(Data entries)
** start **

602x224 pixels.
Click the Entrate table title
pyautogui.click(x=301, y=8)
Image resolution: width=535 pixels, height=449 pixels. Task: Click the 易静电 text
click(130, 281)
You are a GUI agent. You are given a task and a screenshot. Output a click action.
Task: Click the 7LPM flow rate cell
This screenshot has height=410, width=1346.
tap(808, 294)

** end **
** start **

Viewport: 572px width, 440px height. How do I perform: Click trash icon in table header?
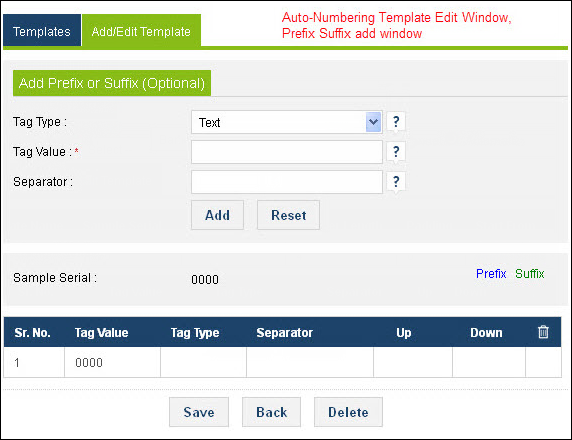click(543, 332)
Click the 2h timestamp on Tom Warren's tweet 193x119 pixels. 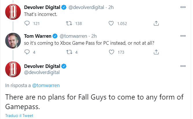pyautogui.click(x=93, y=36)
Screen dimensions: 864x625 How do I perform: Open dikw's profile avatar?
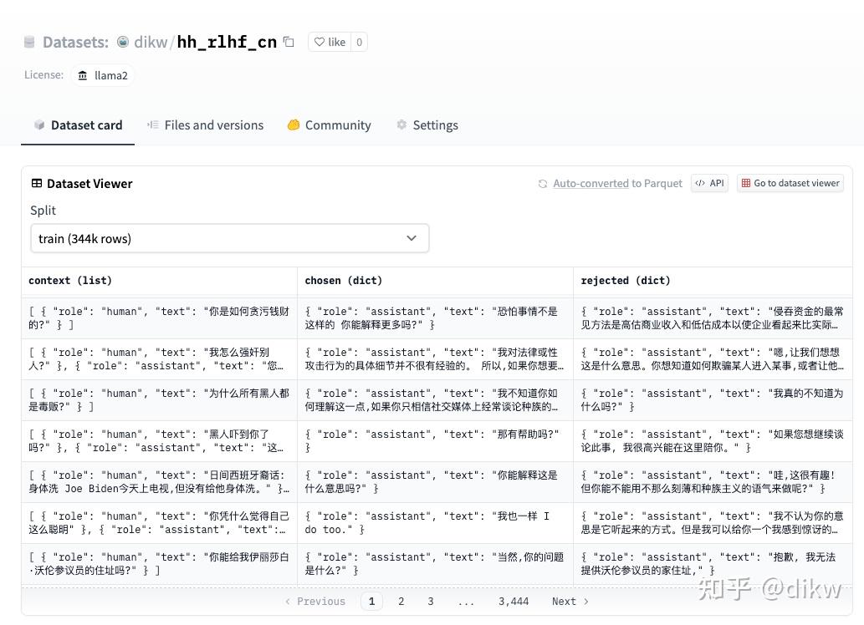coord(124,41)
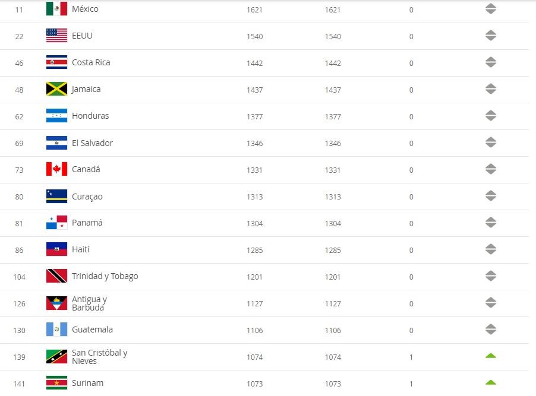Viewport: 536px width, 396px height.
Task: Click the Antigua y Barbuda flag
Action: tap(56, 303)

** end **
** start **

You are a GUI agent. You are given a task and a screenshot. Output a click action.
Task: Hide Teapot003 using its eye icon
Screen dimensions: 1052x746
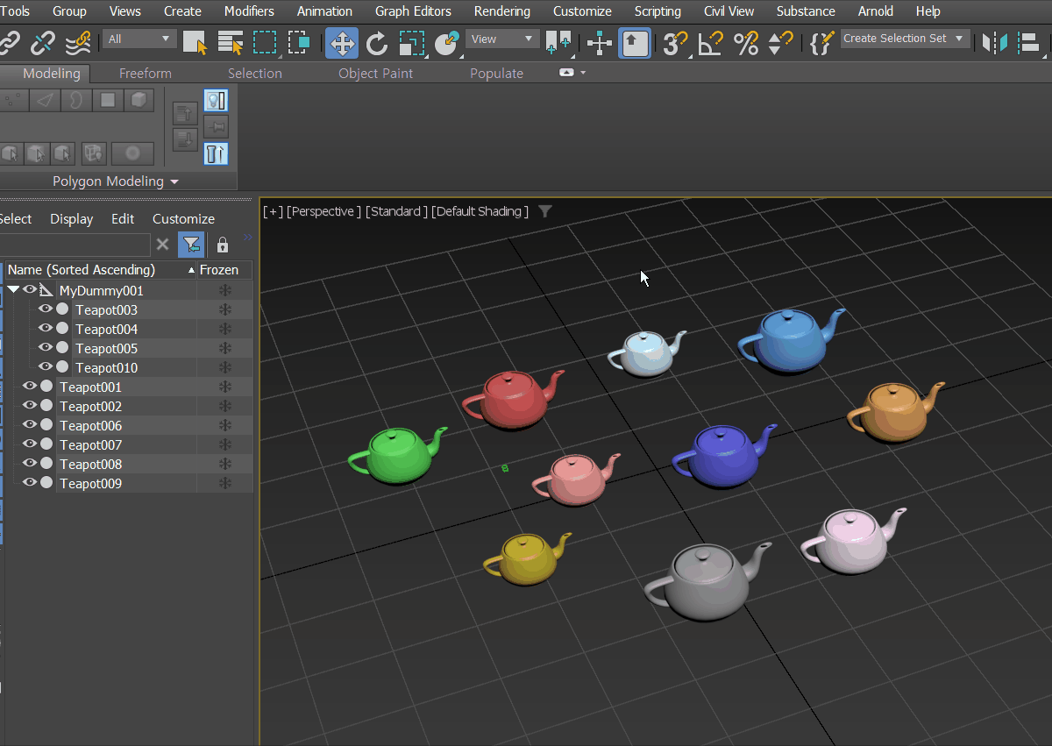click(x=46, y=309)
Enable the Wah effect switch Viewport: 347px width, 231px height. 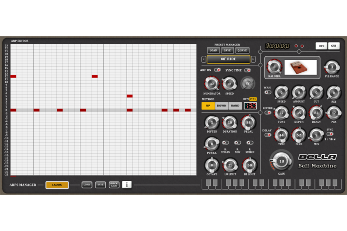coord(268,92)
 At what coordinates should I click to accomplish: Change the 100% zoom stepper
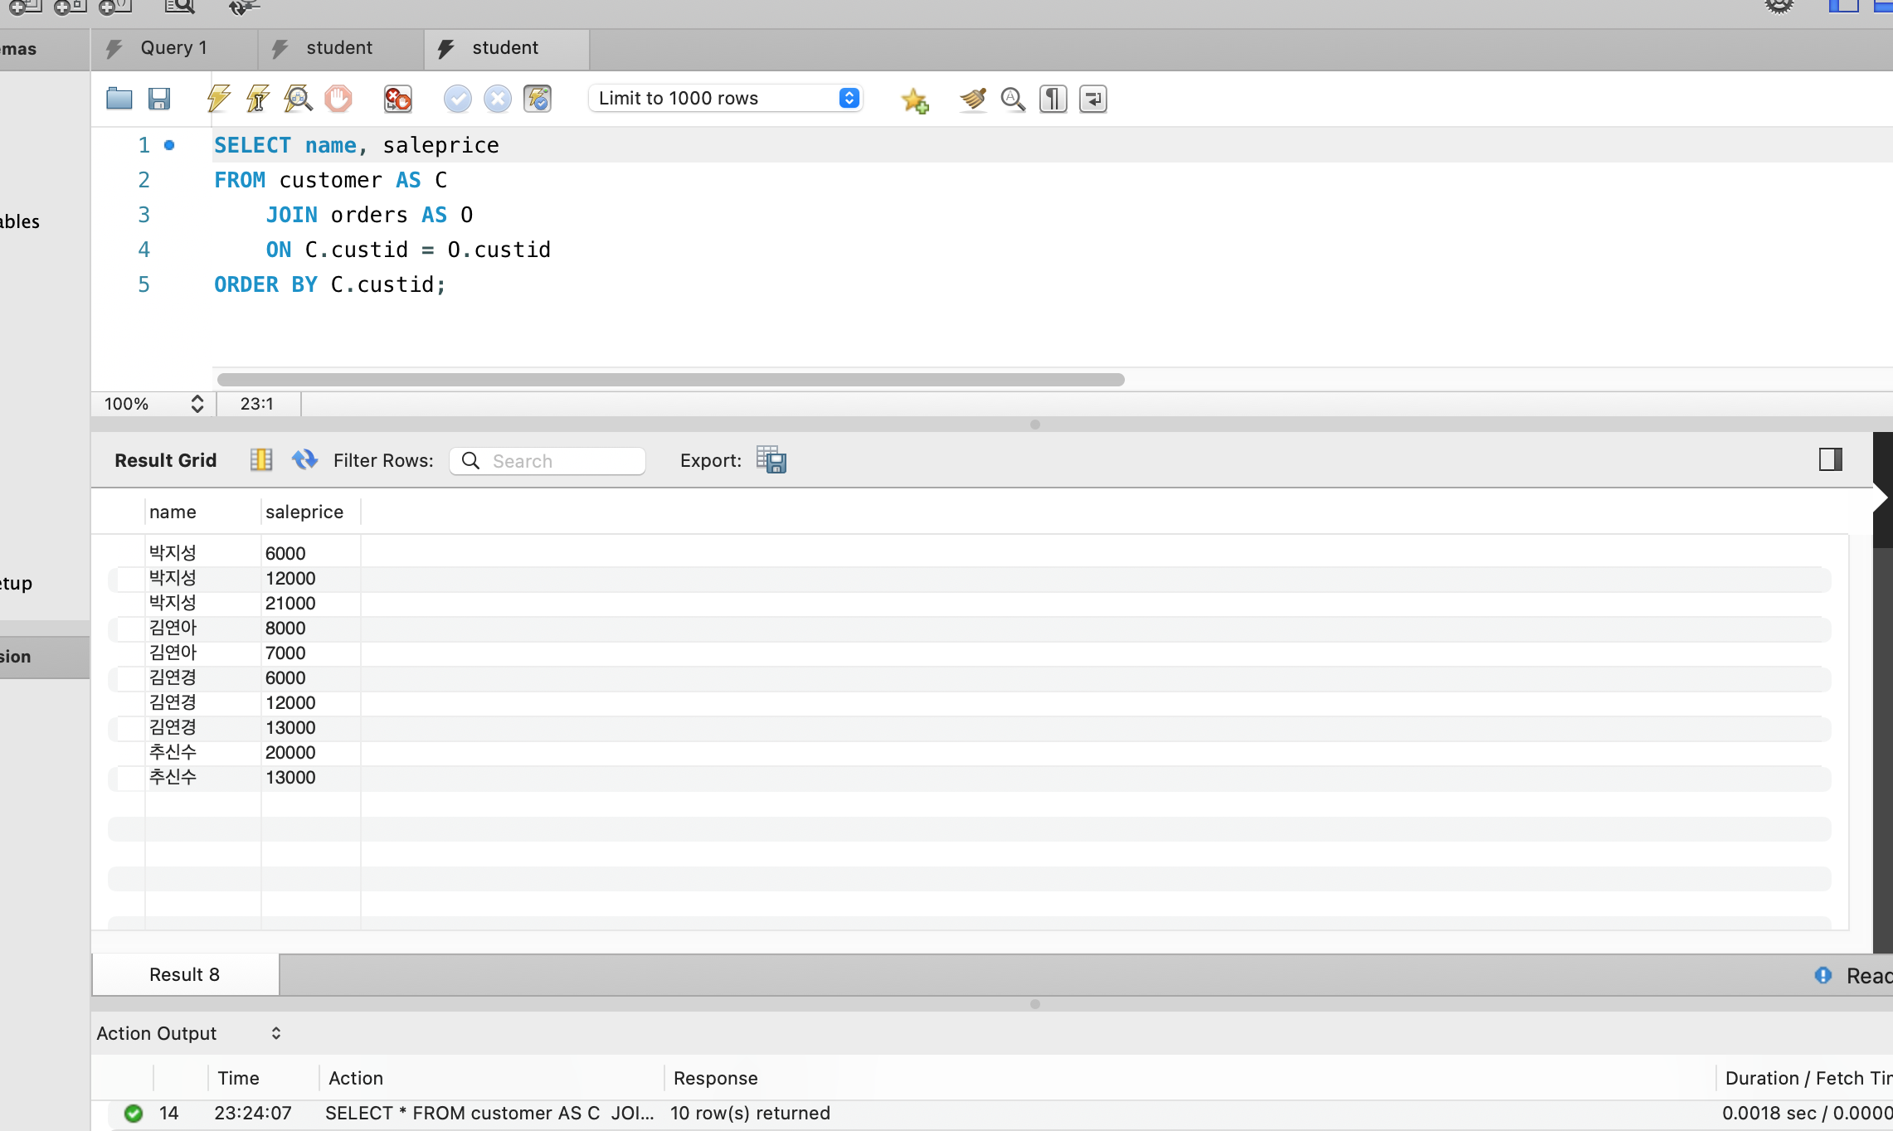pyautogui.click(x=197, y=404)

** end **

Replace "table title" with "table heading" in the rows from the line that has "602x224 pixels." through the line that has "click(130, 281)", and write out only those lines with everything else unchanged.

602x224 pixels.
Click the Entrate table heading
pyautogui.click(x=301, y=8)
Image resolution: width=535 pixels, height=449 pixels. Task: Click the 易静电 text
click(130, 281)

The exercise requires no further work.